Song by Tyler, the Creator

from the album Igor
- Released: May 17, 2019
- Genre: Alternative hip hop; neo soul; R&B;
- Length: 3:30
- Label: Columbia
- Songwriters: Tyler Okonma; Bobby Dukes; Bobby Massey; Lester Allen McKenzie;
- Producer: Tyler Okonma

Music video
- "A Boy Is a Gun" on YouTube

= A Boy Is a Gun =

"A Boy Is a Gun" (stylized as "A BOY IS A GUN*") is a song by American rapper and producer Tyler, the Creator from his sixth album Igor. The song was written by Tyler, the Creator with multiple producers. Released on May 17, 2019, beside the other songs in the album, it charted in the Billboard Hot 100, the US Hot R&B/Hip-Hop Songs, and the Canadian Hot 100. The song also gained a platinum certification from the Recording Industry Association of America and a gold certification from Music Canada. An accompanying music video directed by Tyler himself is centered around Igor-Tyler's alter ego. Igor is interested in a love interest, while the latter is disinterested.

== Background and composition ==

Since day one, I’ve always wanted to make the prettiest shit that’s borderline boring,
 or the hardest fucking shit, And I’ve been trying to mix those together since my first album.
— Tyler Okonma

The song is inspired by the 1971 French western film Une Aventure de Billy le Kid, also known as "A Girl is a Gun". "A girl is a gun" was popularized by a clothing brand, Pleasure, which printed the phrase in shirts. The phrase was further popularized when Playboi Carti wore it in his single "Magnolia". The video style is inspired by another movie, 2017's Call Me by Your Name, of which Tyler is a fan. The track samples from "Bound", by the Ponderosa Twins Plus One, with vocals from Solange Knowles. Tyler has history with the sample, co-producing "Bound 1", which was ultimately reworked and released as "Bound 2" by Kanye West.

== Promotion ==
In the days leading up to the song's release, Tyler, the Creator released a short promotional video in which his Igor character slowly climbs up a ladder seemingly reaching infinitely into the sky, as a slightly distorted version of the song plays in the background. At the video's end, Igor calmly falls off the ladder.

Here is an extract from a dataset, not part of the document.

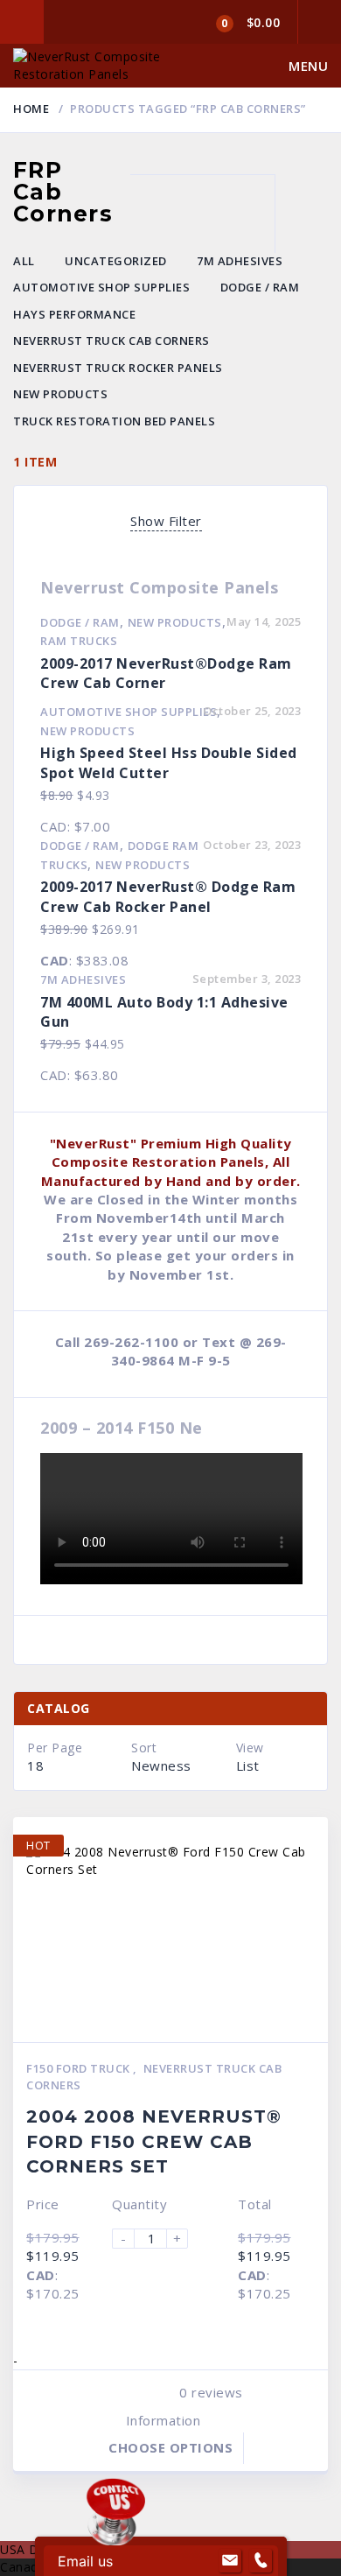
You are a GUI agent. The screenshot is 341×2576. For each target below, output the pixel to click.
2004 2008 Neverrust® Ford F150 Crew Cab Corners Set (154, 2141)
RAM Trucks (78, 641)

== Music video and lyrics ==

The director of the music video is listed as Wolf Haley in the credits, which is an alias of Tyler Okonma. The video follows Igor, Tyler's alter ego throughout a mansion and its grounds, walking around the balcony, ending up in a bathtub. He interacts with an apparent male love interest throughout, though the man appears "disinterested" in him. After, Igor appears to have a mental breakdown, throwing clothes and running across the lawn. The final scene is of Igor's lover leaving in a limo with his girlfriend. Igor runs out after him, but misses him and puts his head on the ground as he cries.

== Critical reception ==
The song received relatively positive reviews from critics, with American magazine Pitchfork stating that the song was where Tyler is at his "most creative", with the end stating that the song ended unnaturally. Furthermore, the song was praised for its varied tone and tempo, reflecting the "volatility" of Tyler's feelings. The song was described containing "minimalist, looping, eyes-to-the-sky aesthetic" by the music website Sputnikmusic. British website NME stated that the song "puts its own majestic spin" on the Ponderosa Twins Plus One track, Bound.

== Personnel ==

=== Music ===
- Tyler Okonma - Writer and performer
- Bobby Massey - Sample producer (Bound) and songwriter
- Kanye West - Sample creator (Bound 1 and 2)

=== Video ===

- Wolf Haley (Tyler Okonma) - Director

== Charts ==

Chart performance for "A Boy Is a Gun"
| Chart (2019) | Peak position |
|---|---|
| Australia (ARIA) | 56 |
| Australian Urban (ARIA) | 19 |
| Canada Hot 100 (Billboard) | 75 |
| Latvia (LaIPA) | 17 |
| Lithuania (AGATA) | 28 |
| Portugal (AFP) | 73 |
| UK Audio Streaming (Official Charts) | 78 |
| US Billboard Hot 100 | 74 |
| US Hot R&B/Hip-Hop Songs (Billboard) | 36 |

==Certifications==

Certifications for "A Boy Is a Gun"
| Region | Certification | Certified units/sales |
| Canada (Music Canada) | Gold | 40,000^{‡} |
| New Zealand (RMNZ) | Gold | 15,000^{‡} |
| United States (RIAA) | Platinum | 1,000,000^{‡} |
^{‡} Sales+streaming figures based on certification alone.